▶ _Source_
INTERVIEWER 1: Oh, thank you for sharing that. I mean that’s extraordinary to hear and as a piece of kind of captured moment in time over the past two years as well and I wonder if there’s anything else you could say about that connection to a queer identity and the natural world, now there are queer ecology studies and things like that, and particularly to the water and to the sea and I think it is there, do you think that they go hand-in-hand, do you think they are interwoven or they’re-? 

PARTICIPANT 1: I do. They’re certainly interlinked for me and through my teenage years in particular, I spent many very dramatic hours sitting by the cliffs across the road from my family home, staring out over the sea and pondering who I was, what I was, what my existence was, and always feeling actually a sense of calmness or a sense of comfort that came from just how huge the sea was so that feeling of not being made small but almost being comforted or being held by the enormity of something else, so no matter how big these things felt, that I was going through, no matter how big these questions I had, there was something much bigger. Much bigger there. I’m not a religious person, I would say that I am a spiritual person but that is intrinsically linked with nature and the natural world around me and I think you probably found the same in a lot of queer people, where we can’t or haven’t growing up made the same connections with establishment and with the standard external sources of family that you might have through community, through village, through parish, through church or religion, so we found other connections, either through found family and friends, through connection with nature, connections with in my teenage years the moon, you know, and just looking for this sense of connection and identity somewhere else and somewhere different, so yeah, I definitely think there’s a resonance there or a connection there. 


INTERVIEWER 1: Yeah, I mean that’s fabulous, thank you. You’ve kind of, you have in part answered, but the next question is do you think another LGBTQ person would connect with your object? and I think you’ve started to unpack that.

▶ _Recorded information_
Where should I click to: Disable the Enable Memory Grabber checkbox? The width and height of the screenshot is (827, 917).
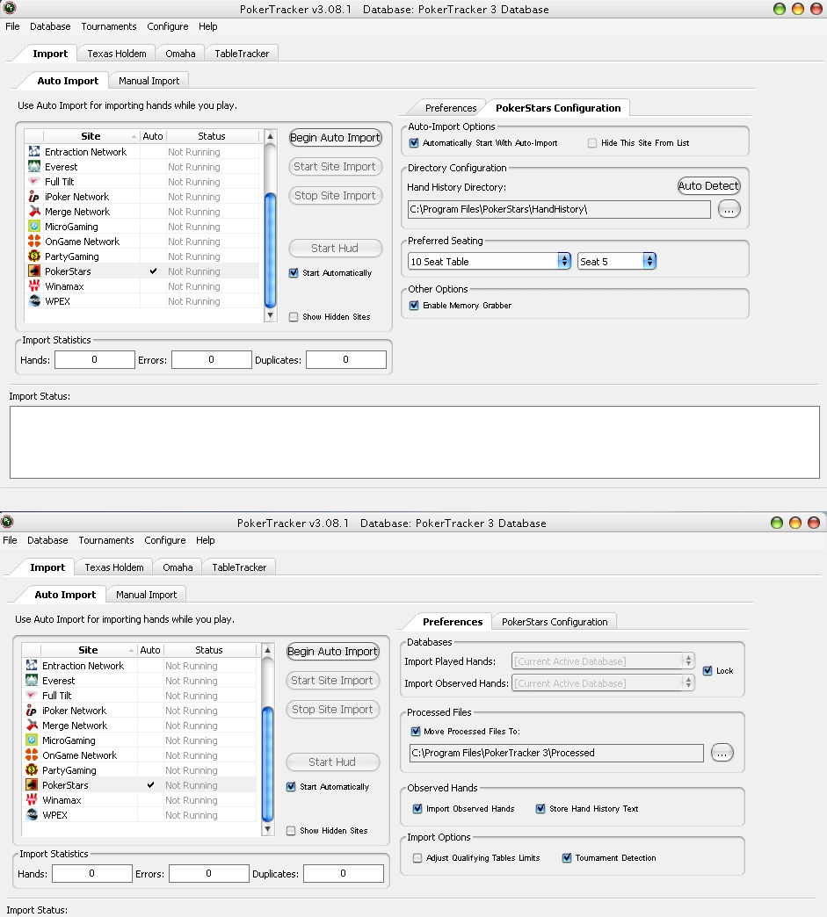click(x=414, y=306)
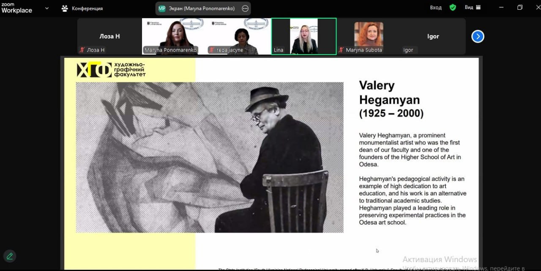The image size is (541, 271).
Task: Click the green encryption shield icon
Action: coord(453,8)
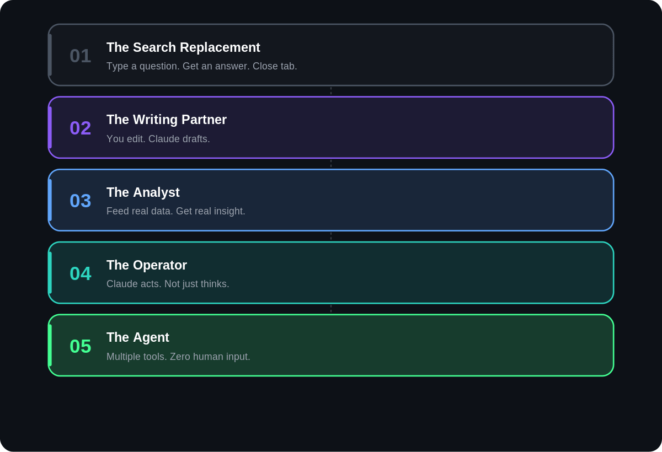Select The Operator card
This screenshot has width=662, height=452.
(331, 273)
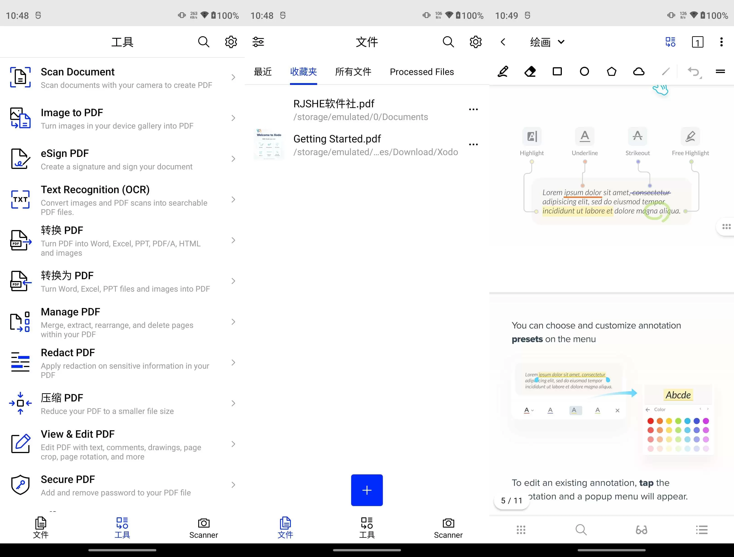Select the polygon shape tool
Image resolution: width=734 pixels, height=557 pixels.
coord(612,71)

▶ _Tasks to perform_
A) According to the interview on queer identity and the sea, why did staring out over the sea bring the participant calm and comfort? Answer in one to three sentences.
B) In the interview on queer identity and the sea, where did the participant sit during their teenage years?
C) Go on with the interview on queer identity and the sea from where it stops.
The listing comes from a different source than the interview.

▶ _Expected answers_
A) The sea's sheer size made the participant feel held rather than made small. However big their struggles and questions felt, there was something much bigger there.

B) By the cliffs across the road from their family home.

C)
PARTICIPANT 1: I do. and I think even the format and the possibilities of how it’s presented at the moment and I would love and can’t wait to see the slide itself when we see the finished butterfly, but even as a printed piece on a piece of A4, there’s almost a sense of what’s going on around the image itself and the time it would have taken to capture these images, it’s not point and click like a phone now, but preparing, setting up for hours, getting ready and for the person involved to know that all of that effort going on behind the scenes, was to create this one image that the outside world would see and I think that, certainly for me as a queer person, resonates with well, what are the preparations that I put into self, right, and what are the things that, the thoughts that I have about how I will present to the outside world, right? A way to be comfortable with myself but also just get on in the world and those hours of preparation or thoughts or introspective times and then what you get is the finished outside presentation, which is your slide. Which is hopefully as magical as this is to me. 


INTERVIEWER 1: Thank you. That’s lovely. how do you feel then about having your voice represented in the museum? 

PARTICIPANT 1: I hope that people can understand what I’m saying and I didn’t talk too fast. But really proud. I am a lover of words. I write, I enjoy listening to spoken word. I love what this story and the picture that words can paint as much as the pictures that we can see and this for me was a perfect combination of both. I hope that I’ve been able to do the slide justice and that people have got a feel for it and are curious about it and now want to go and explore magic lanterns, because they are so cool. 


INTERVIEWER 1: That’s great, thank you. What is the importance for you of this project? 

PARTICIPANT 1: This project is really important to me. Having clear first-person queer stories told and linked intrinsically to pieces of art history and art’s a collective art, not a community art, like the ones stored in the RAMM, helped to rebuild maybe shorn cords that tie us in with Exeter, with Devon, with our communities. That someone will come along and take a moment to listen to a piece of art derived from some words that I’ve said, but also words from the rest of the LGBT community are, it makes my heart sing, it really does, and someone will take beauty from that, and make a connection with so many positive and beautiful images and artifacts that will be in the exhibition itself. 


INTERVIEWER 1: Thank you. Is there anything that you haven’t said, that you think I wish I’d said that, that you would like to? 

PARTICIPANT 1: I doubt it. [laughs] No, I really loved this image, I did really go off into a black hole when I came across the collection first and start looking through and I go back and dip into it every couple of days now and those snapshots into people’s lives and existences and the things they were interested in at the time has given me a massive feeling of connection to centuries before I’ve even been born and I think that’s one of the many wonderful things about the RAMM, that as you walked through you can get that sense of connection, there will be things there that are from times when prevailing thought was not something you agreed with but you can understand the drivers of people and a lot of the thinking behind the collectors who were bringing objects back or thoughts back or philosophies back and tried to share them with as many people as possible, so yeah, it’s amazing to be a part of that. 


INTERVIEWER 1: Brilliant. Thank you so much. 

PARTICIPANT 1: Okay, thank you.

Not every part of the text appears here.